• [What to do]: Rewrite the stretch of the shoulder-pressing thread from "4 sets rear" through "(Oct 8, 2010)", putting "repetitions" wherever "reps" appears.

• [Excerpt to read]:
■ ■ ■ ■ ■
# Does shoulder pressing really work?



## M-16 (Dec 3, 2013)

First post from a returning ex-member.

I`ve been mulling over something Mingster wrote recently about not doing shoulder presses, just working the side and rear delts. Watching someone pressing today, it looked like mostly front delts being worked. So, two questions;

1 have I misunderstood what was originally posted, and

2 Anyone do a shoulder workout without presses- if so, can you post up your routine?


----------



## danefox (Oct 18, 2013)

M-16 said:


> First post from a returning ex-member.
> 
> I`ve been mulling over something Mingster wrote recently about not doing shoulder presses, just working the side and rear delts. Watching someone pressing today, it looked like mostly front delts being worked. So, two questions;
> 
> ...


I use to do shoulders with NO Shoulder presses (had issues with my tendons, couldn't do anything where I had to lift my arms above my shoulders)

4 sets Upright Rows

4 sets Side Laterals

4 sets Front Laterals

4 sets rear laterals

would go for 8 to 12 reps each set, when I could do 12 reps in all 4 sets would up the weight.

Hope this helps.


----------



## benno_2010 (Oct 8, 2010)

M-16 said:


> First post from a returning ex-member.
> 
> I`ve been mulling over something Mingster wrote recently about not doing shoulder presses, just working the side and rear delts. Watching someone pressing today, it looked like mostly front delts being worked. So, two questions;
> 
> ...


i havent shoulder pressed for a long time and i cant see much of a difference although i would still do them if it were not for niggly injuries


----------



## 2004mark (Oct 26, 2013)

A heavy shoulder press will activate all three delts, I'd image you just read his post wrong. The one that would get the least amount of work would be the rear one I'd imagine. Intention of the moment and angle of body will play a part though.

I find it hard to do strict presses due to flexibility, so do a hang-clean push-press with a bar then strict standing press with a weird machine we have that lets me push against it as well as up.
■ ■ ■ ■ ■
• [Material provided]:

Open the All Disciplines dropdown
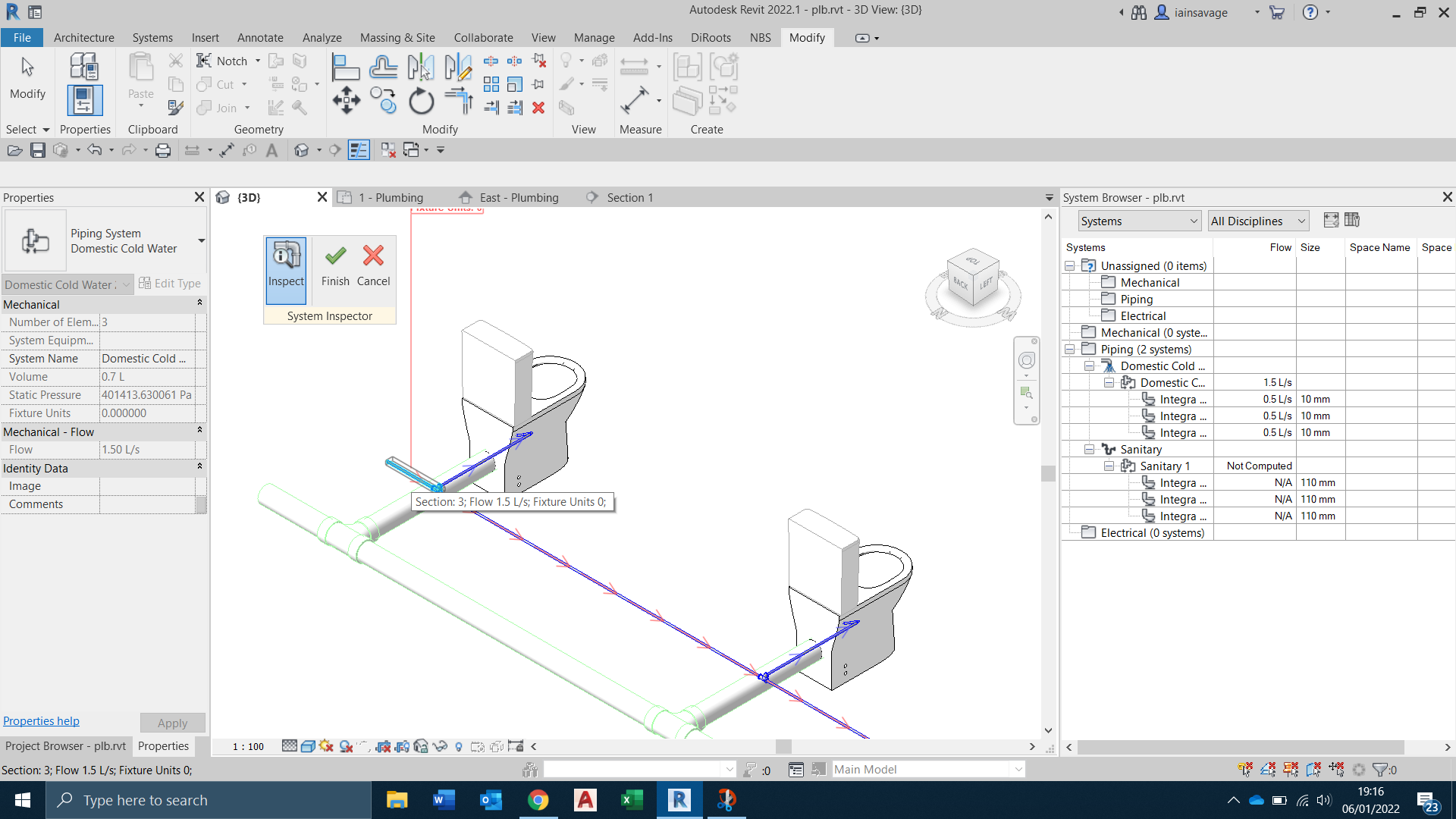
■ ■ ■ ■ ■
• [Result below]:
4 sets rear laterals

would go for 8 to 12 repetitions each set, when I could do 12 repetitions in all 4 sets would up the weight.

Hope this helps.


----------



## benno_2010 (Oct 8, 2010)